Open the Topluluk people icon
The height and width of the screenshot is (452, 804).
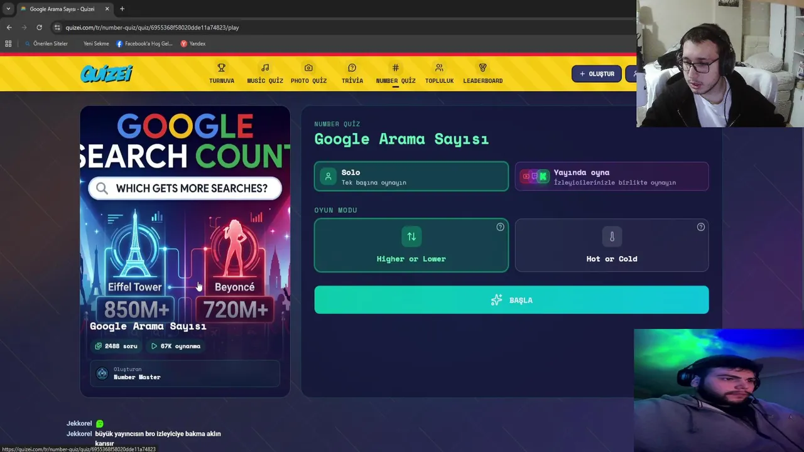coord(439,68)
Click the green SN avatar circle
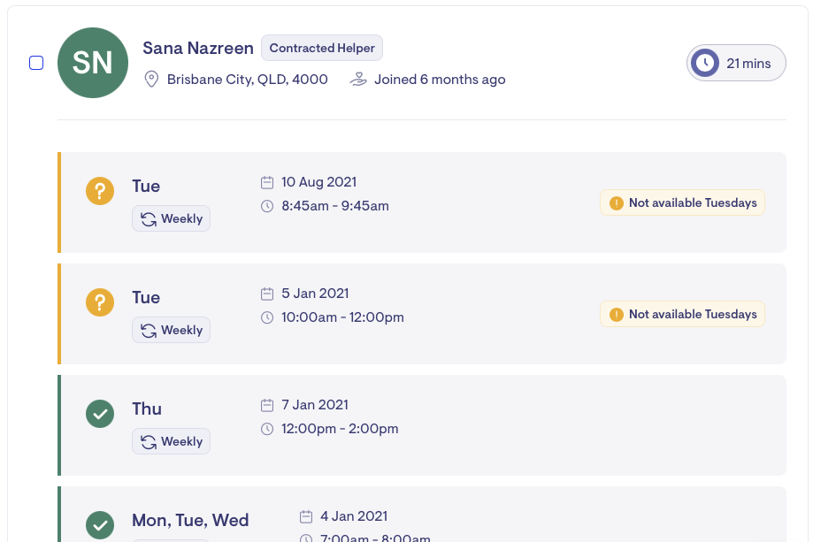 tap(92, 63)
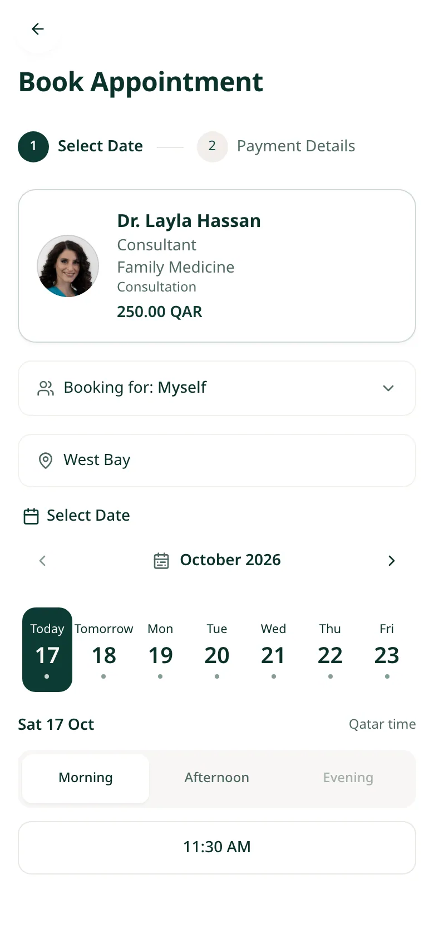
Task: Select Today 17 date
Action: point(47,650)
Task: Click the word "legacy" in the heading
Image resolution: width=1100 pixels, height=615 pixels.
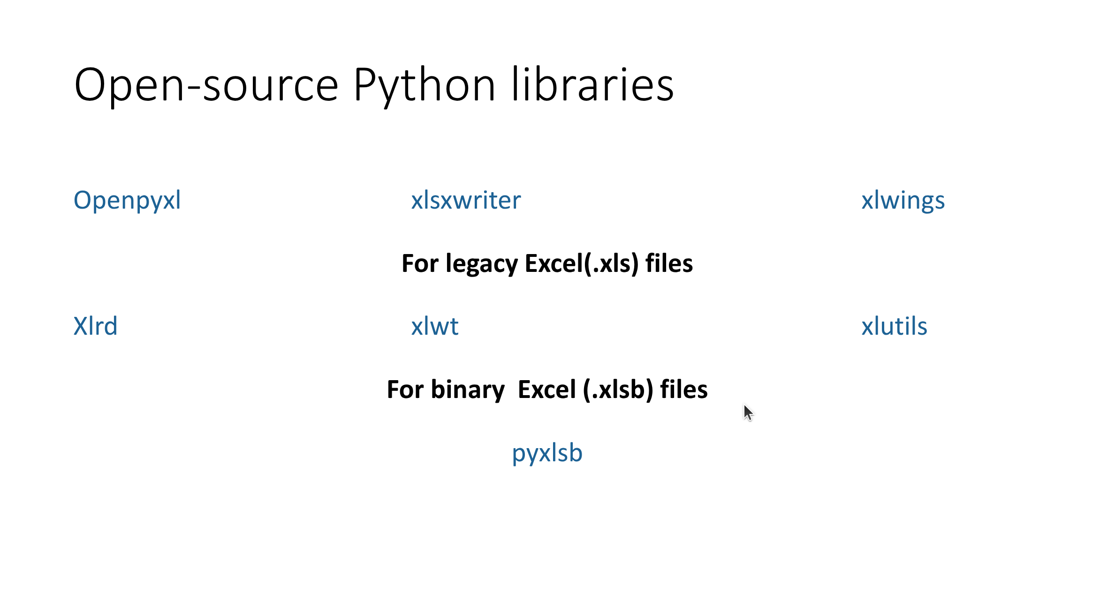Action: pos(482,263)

************

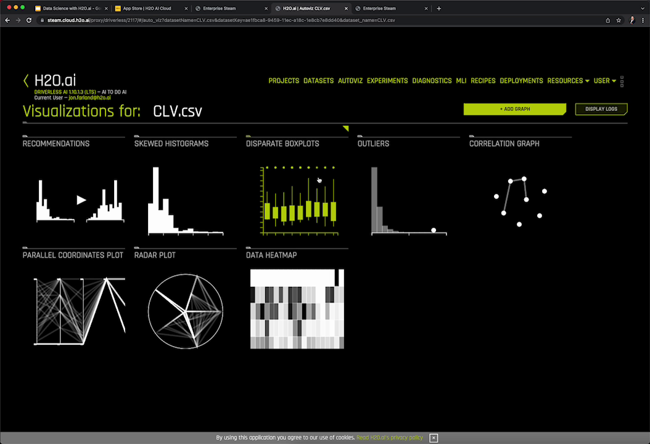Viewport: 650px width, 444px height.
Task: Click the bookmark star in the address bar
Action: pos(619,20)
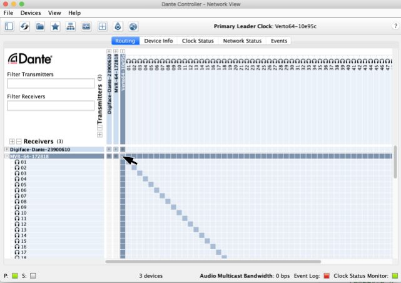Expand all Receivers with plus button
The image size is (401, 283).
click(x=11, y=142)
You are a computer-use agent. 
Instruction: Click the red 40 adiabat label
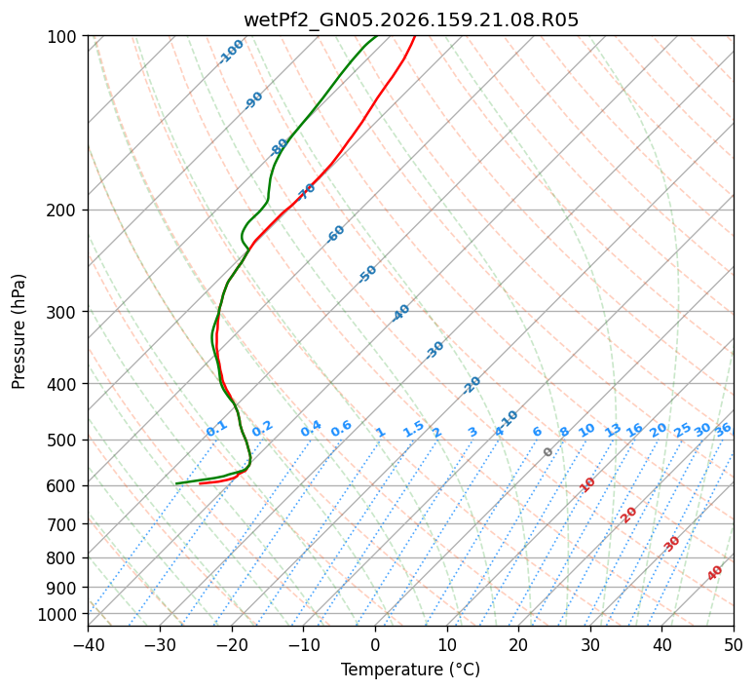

************

Give the exact lines, and only those, from the line containing "You are a computer-use agent." through the line containing "Instruction: Click the red 40 adiabat label" in the entries above.

### Exercise result
You are a computer-use agent. 
Instruction: Click the red 40 adiabat label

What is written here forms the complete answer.